Tag Archives: Linux

VSCode, SSH, and you

In this very short post we’ll take a look at how to properly set up your environment to allow you working with your local IDE to a remote server.

Identity files

Since you’re logging through an identity file — because you’re not logging in with a password now, are you? — we need to bind a specified host to a user and identity file, also known as OpenSSH private key. To do so we modify or create ~/.ssh/config or %UserProfile%\.ssh\config on Windows. The file structure is pretty simple:

Host <ip/hostname>
	User <username>
	IdentityFile <PEM file path>

With that information saved, we can simply ssh <ip/hostname> to remote in, without specifying anything.

Identity passphrase

The next problem in our automation process is to store the passphrase for the session, to avoid manual prompts each time we start a remote instance of VSCode. In order to do this we need to ensure that ssh-agent is running properly. On Windows it’s enough to make sure that the “OpenSSH Authentication Agent” service is running, while on Linux it depends on the distro. Generally, we can make sure that it’s running by issuing ps x | grep ssh-[a]gent, and running ssh-agent once if it’s not.

Now we can simply ssh-add <PEM file path>, insert our passphrase, and ssh with reckless abandon.

Visual Studio Code

The majority of the work has now been done, we can simply install the Remote Development extension, and to remote in we select “Remote SSH: Connect to Host…” from the command palette, or press on the little green area in the bottom left part of the status bar.

From there we just “Open folder” and navigate the remote server directory structure, open where we want and code at leisure.

Samba, Windows, *nix, SELinux and you

Let’s face it: SMB/CIFS comes in handy plenty of times. Works great under Linux, works great with Windows, and if it’s configured properly it’s fun times for everyone. There are multiple potential behavioural problems though, mostly involving charsets.

Samba charset (and filesystem) setup

While I’ve been successfully using iso-8859-1 by default for a long time in my Samba servers, until recently I also used the same charset in the *nix filesystem, which brought all kind of oddities. 20/20 hindsight, as per usual. In smb.conf, you can configurn though you can specify different charsets to make everyone happy:

[global]
dos charset = iso-8859-1
unix charset = utf-8
preserve case = yes
short preserve case = yes
default case = lower
case sensitive = no

This has multiple advantages:

  • Windows gets its iso-8859-1 charset, and is happy;
  • Linux gets its utf-8 charset, and is happy;
  • preserve cases make sure that filenames aren’t changed while moving files across machines;
  • disabling case sensitive avoid weird behaviour under Windows.

This is the configuration I’ve been running for years, sharing files across Windows/Linux/OS X machines since Windows XP, and has been working perfectly.

Changing filesystem charset

If you’re switching the unix charset though, you might need to convert existing files/directories to the new charset. Cue in convmv:

convmv -f <from_charset> -t <to_charset> -r --preserve-mtimes <dir>

In my case:

convmv -f iso-8859-1 -t utf-8 -r --preserve-mtimes .

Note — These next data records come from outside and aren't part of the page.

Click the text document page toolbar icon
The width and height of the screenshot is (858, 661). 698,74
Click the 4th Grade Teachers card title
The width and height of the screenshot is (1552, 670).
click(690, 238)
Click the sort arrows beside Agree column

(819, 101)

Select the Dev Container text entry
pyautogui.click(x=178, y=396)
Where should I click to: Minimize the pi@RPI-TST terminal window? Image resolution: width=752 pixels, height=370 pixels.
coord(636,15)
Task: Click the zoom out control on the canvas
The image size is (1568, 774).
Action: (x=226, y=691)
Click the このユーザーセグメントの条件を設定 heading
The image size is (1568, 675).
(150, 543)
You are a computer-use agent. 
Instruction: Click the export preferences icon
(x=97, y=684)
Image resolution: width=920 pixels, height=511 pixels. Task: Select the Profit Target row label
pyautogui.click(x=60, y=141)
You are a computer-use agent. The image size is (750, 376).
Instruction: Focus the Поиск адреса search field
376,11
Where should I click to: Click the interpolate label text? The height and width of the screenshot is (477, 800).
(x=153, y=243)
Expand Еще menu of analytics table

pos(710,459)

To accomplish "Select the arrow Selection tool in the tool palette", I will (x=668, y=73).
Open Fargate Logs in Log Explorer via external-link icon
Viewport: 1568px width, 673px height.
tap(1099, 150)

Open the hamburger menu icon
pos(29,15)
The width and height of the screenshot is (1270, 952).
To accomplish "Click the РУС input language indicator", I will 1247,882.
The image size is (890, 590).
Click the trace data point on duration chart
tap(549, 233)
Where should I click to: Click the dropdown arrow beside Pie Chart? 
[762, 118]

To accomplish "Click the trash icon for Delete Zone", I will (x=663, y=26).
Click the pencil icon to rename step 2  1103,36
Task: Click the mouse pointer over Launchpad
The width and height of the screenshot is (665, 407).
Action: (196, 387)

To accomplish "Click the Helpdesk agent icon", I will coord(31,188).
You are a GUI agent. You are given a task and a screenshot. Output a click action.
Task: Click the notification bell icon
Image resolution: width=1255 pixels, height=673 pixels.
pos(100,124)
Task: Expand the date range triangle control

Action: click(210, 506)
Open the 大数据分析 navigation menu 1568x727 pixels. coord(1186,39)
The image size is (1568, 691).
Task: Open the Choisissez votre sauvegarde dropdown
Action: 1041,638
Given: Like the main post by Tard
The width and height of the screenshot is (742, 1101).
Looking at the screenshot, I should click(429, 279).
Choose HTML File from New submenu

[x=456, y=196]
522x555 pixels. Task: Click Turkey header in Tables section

With this simple command I was able to mass rename thousands of files in one go. Note that you also need the --notest parameter to actually apply the changes, and not just list the files in a dry run.

SELinux

While playing around Centos I stumbled into SELinux problems I wasn’t prepared for. Consider the following:

[Share]
comment = Personal share
path = /home/<username>/share/
guest ok = no
browseable = yes
writable = no
create mask = 0660
directory mask = 0775
write list = <username>

Supposing the path actually exists, that the username is added to the samba user database and that the password is correct, everything should work fine. Except that it mostly likely won’t, because we need to configure SELinux on top of everything else:

restorecon -R -v /home/<username>/share/
chcon -R -t samba_share_t /home/<username>/share/

That’s all there is to properly setup and have the content accessible. Contrary to what other people claims, you don’t have to increase permissions in the samba path tree. A 0700 on the /home/<user> works perfectly fine.